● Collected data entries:

+ + +

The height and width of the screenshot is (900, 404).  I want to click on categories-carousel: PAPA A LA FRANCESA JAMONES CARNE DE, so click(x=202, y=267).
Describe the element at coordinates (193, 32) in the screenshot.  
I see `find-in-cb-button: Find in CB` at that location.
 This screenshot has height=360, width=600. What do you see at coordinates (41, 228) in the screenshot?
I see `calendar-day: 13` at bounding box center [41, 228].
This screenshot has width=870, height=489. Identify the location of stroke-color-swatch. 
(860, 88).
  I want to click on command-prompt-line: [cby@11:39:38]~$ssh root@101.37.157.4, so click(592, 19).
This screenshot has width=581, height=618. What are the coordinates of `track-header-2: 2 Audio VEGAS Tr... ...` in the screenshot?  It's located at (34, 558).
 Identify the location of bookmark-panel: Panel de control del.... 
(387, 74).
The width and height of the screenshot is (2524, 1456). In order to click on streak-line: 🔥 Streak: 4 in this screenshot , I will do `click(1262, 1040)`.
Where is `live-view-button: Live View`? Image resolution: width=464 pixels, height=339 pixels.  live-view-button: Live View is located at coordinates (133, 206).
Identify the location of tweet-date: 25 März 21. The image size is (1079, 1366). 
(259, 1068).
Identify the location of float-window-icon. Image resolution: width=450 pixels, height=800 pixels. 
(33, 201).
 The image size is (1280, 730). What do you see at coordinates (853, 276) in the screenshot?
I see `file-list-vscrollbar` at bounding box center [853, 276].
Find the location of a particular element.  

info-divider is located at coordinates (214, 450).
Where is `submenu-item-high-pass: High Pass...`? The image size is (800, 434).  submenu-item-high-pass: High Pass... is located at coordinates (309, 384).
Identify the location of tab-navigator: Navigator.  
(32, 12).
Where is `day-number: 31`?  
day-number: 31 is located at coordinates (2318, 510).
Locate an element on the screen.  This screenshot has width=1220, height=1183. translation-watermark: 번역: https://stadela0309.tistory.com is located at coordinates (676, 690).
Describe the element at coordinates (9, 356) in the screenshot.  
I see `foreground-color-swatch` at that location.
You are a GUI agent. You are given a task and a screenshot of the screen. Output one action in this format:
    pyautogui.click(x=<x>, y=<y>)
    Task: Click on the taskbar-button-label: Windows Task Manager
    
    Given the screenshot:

+ + +

● Task objective:
Rewrite the lines beginning with the one that contains "Identify the location of bookmark-panel: Panel" and continuing through the one that contains "coordinates (133, 206).", changing "screenshot" to "image" and leaving all else unchanged.

● Solution below:
 Identify the location of bookmark-panel: Panel de control del.... 
(387, 74).
The width and height of the image is (2524, 1456). In order to click on streak-line: 🔥 Streak: 4 in this image , I will do `click(1262, 1040)`.
Where is `live-view-button: Live View`? Image resolution: width=464 pixels, height=339 pixels.  live-view-button: Live View is located at coordinates (133, 206).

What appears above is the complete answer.